(TASK OBJECTIVE)
Pictures are to be left out, and only the lines below starting at the one with "Instruction: Toggle breakpoint" and ending at the one with "The width and height of the screenshot is (1280, 776)." are to be reproduced, each exactly, both ends included.

[[ RECORDED INFORMATION, beginning ]]

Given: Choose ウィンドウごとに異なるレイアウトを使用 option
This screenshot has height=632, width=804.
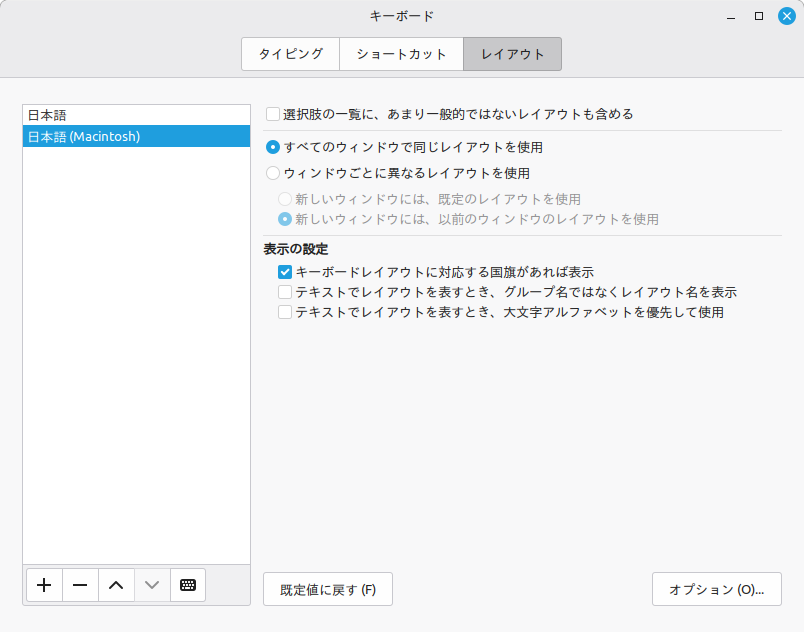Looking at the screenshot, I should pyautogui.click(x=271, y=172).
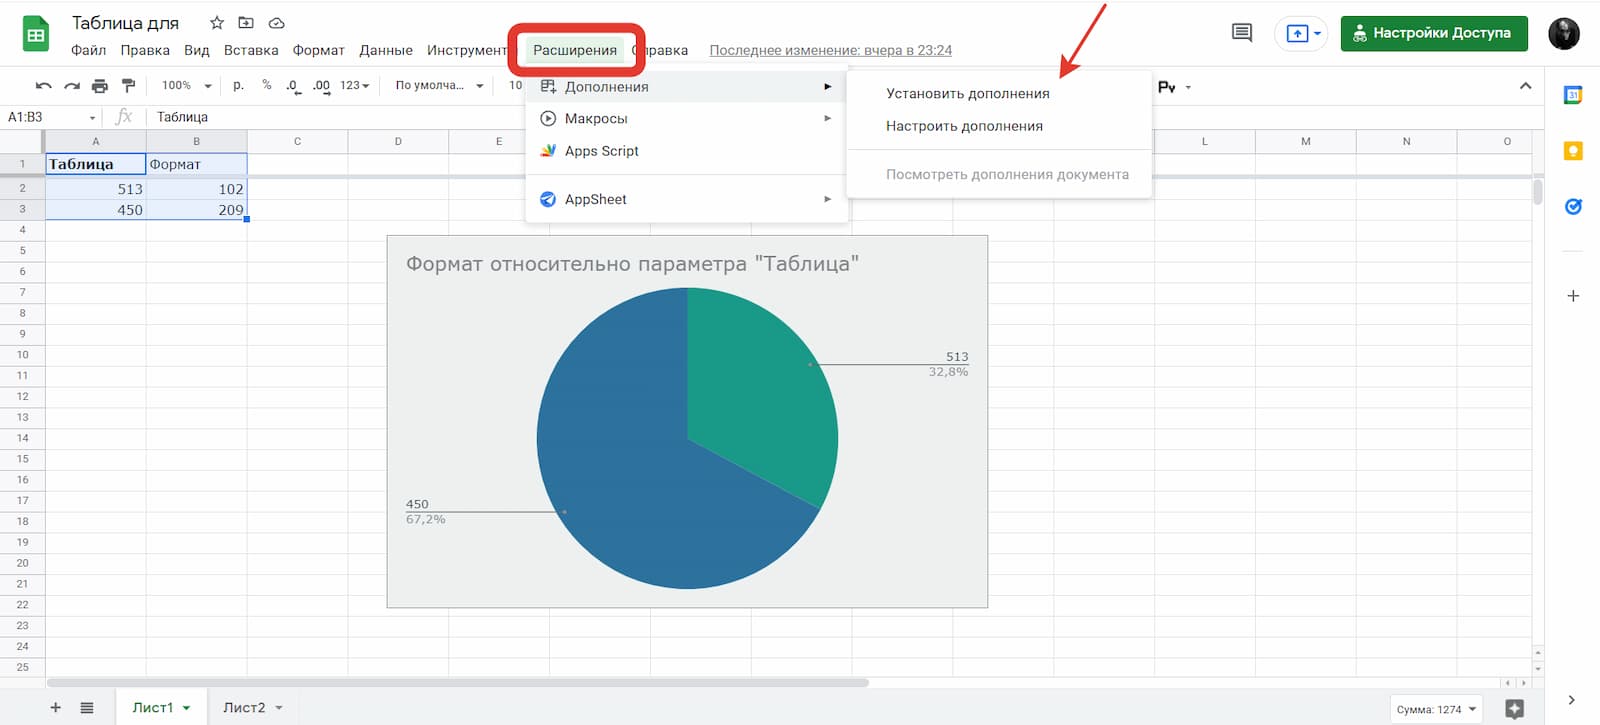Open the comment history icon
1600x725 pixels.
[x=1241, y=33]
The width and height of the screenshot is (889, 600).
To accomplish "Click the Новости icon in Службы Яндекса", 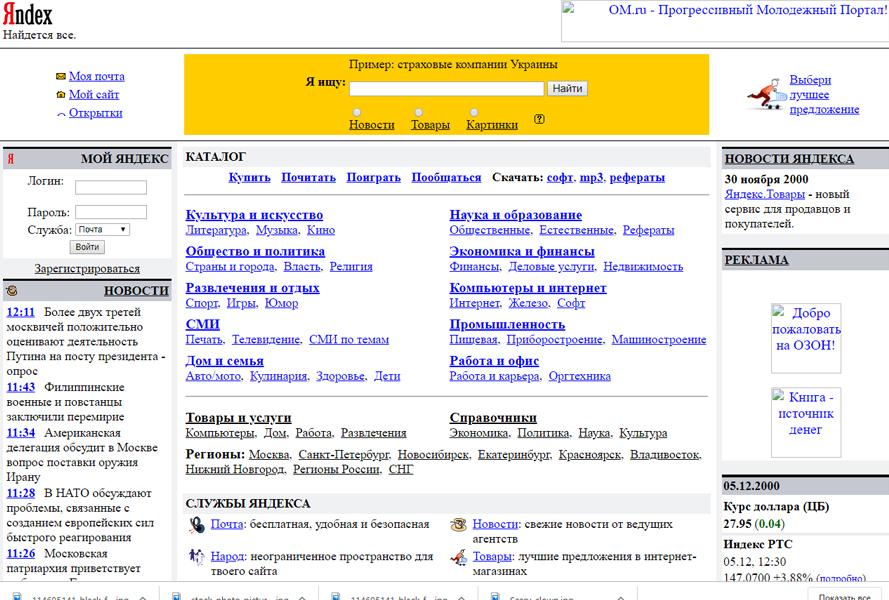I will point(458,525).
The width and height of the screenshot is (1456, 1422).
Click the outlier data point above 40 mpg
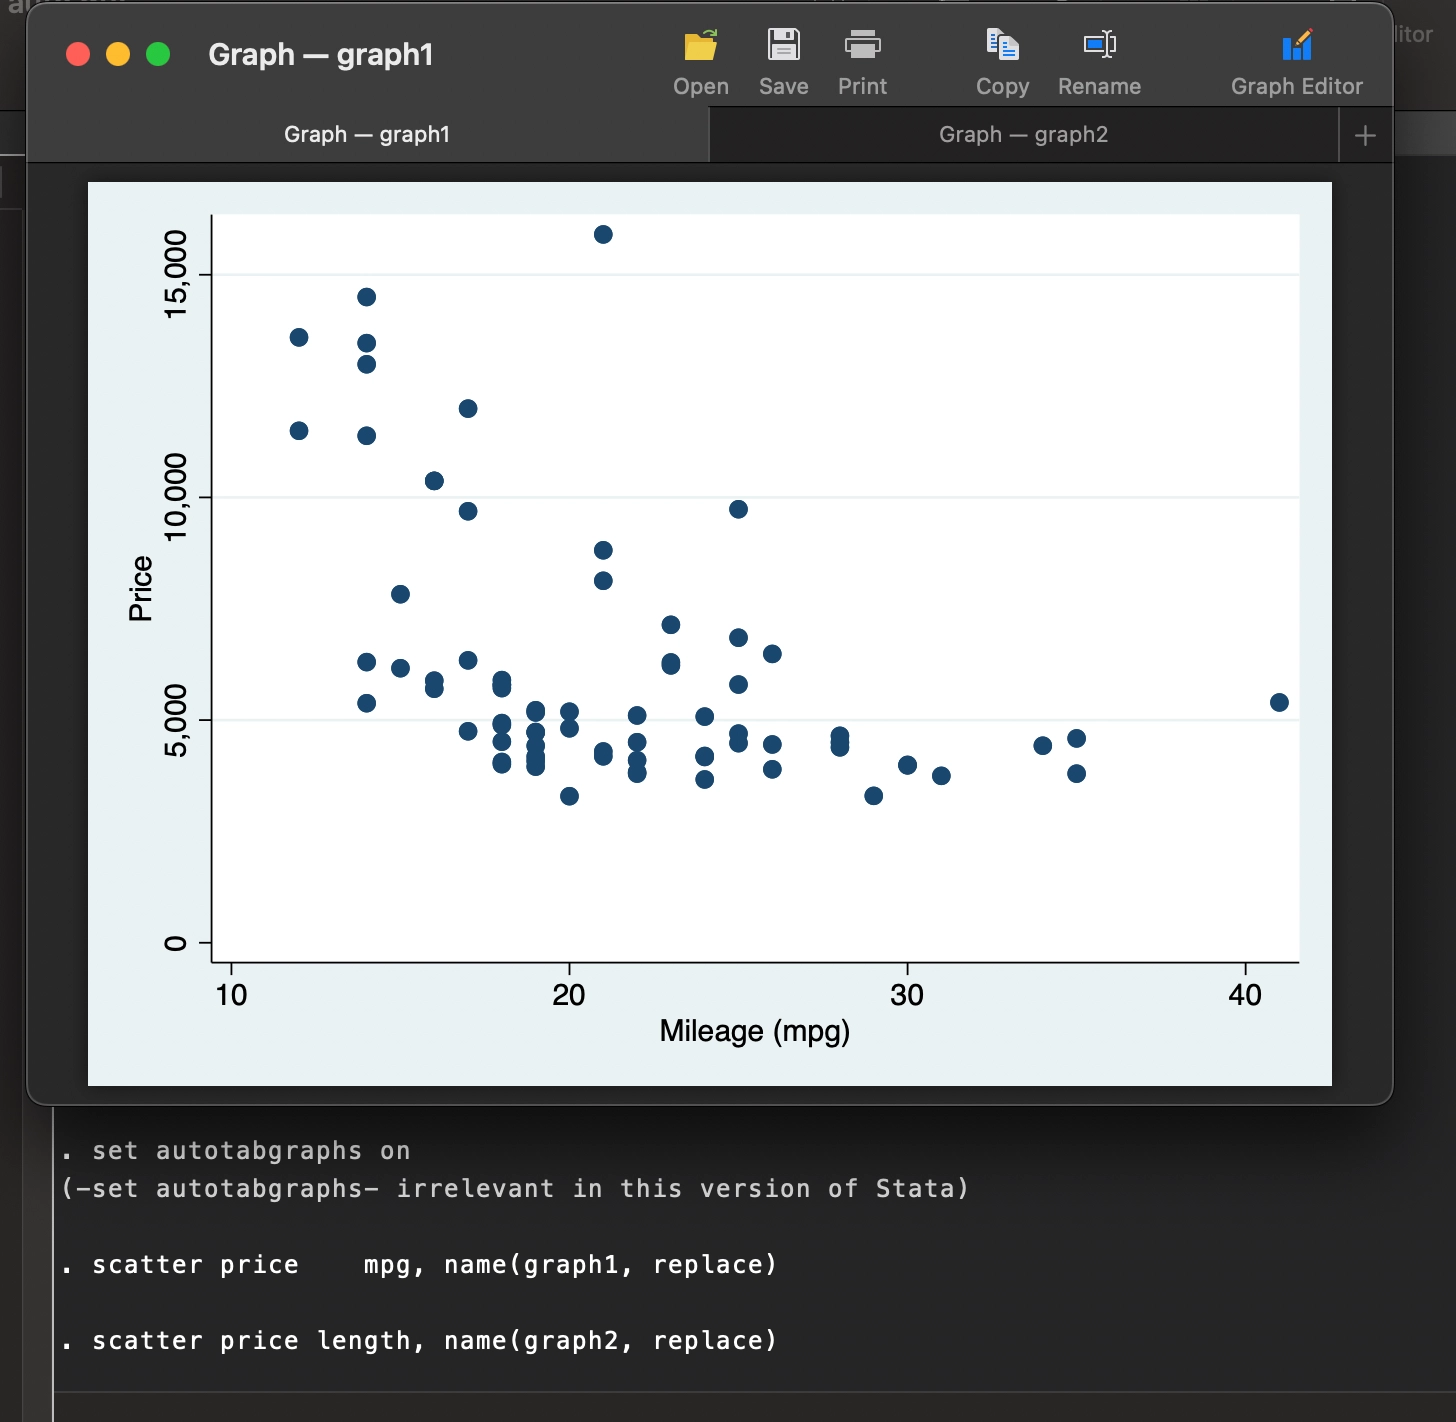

[[ RECORDED INFORMATION, end ]]
[[ RECORDED INFORMATION, beginning ]]

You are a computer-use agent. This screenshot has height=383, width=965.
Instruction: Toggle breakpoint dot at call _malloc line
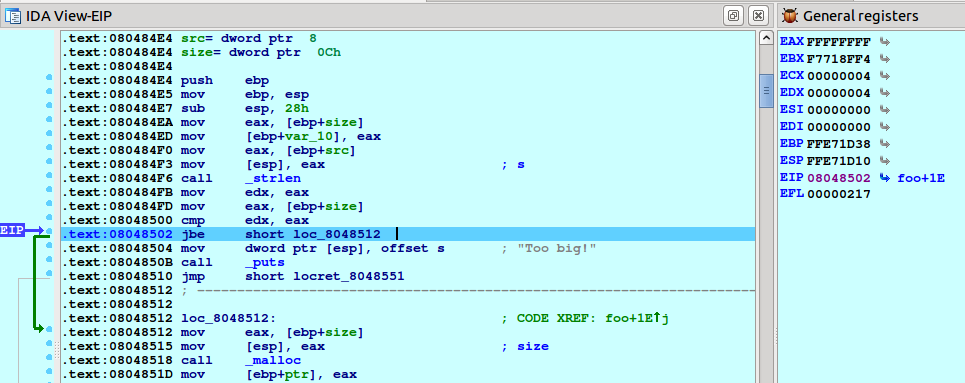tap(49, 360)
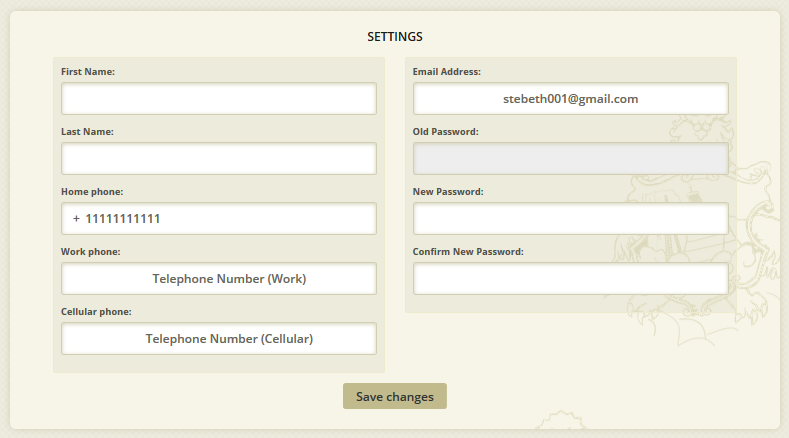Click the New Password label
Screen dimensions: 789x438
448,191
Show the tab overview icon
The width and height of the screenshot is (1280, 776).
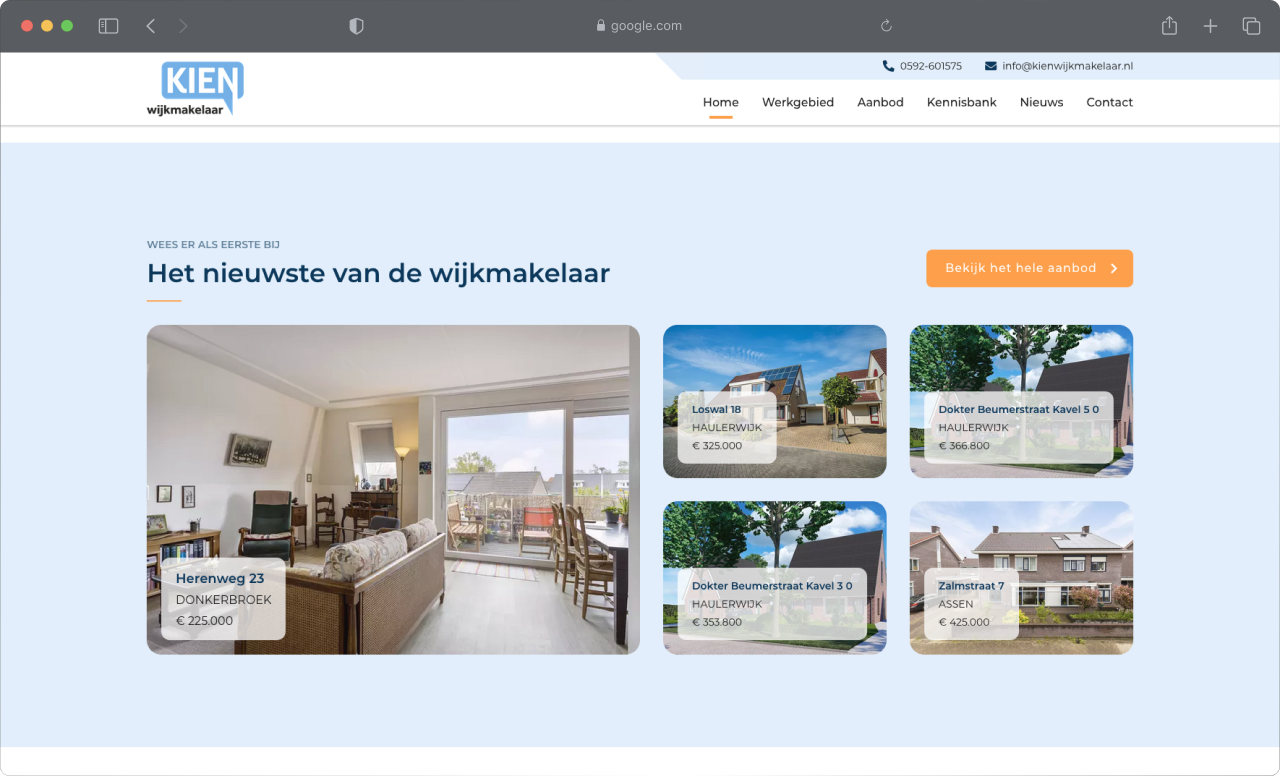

[[ RECORDED INFORMATION, end ]]
[[ RECORDED INFORMATION, beginning ]]

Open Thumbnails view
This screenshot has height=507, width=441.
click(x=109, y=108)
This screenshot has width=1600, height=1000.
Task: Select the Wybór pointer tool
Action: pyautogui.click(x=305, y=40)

[[ RECORDED INFORMATION, end ]]

(FINISHED EXERCISE)
Instruction: Toggle breakpoint dot at call _malloc line
tap(49, 360)
Click the New Password label
Screen dimensions: 789x438
448,191
Show the tab overview icon
The width and height of the screenshot is (1280, 776).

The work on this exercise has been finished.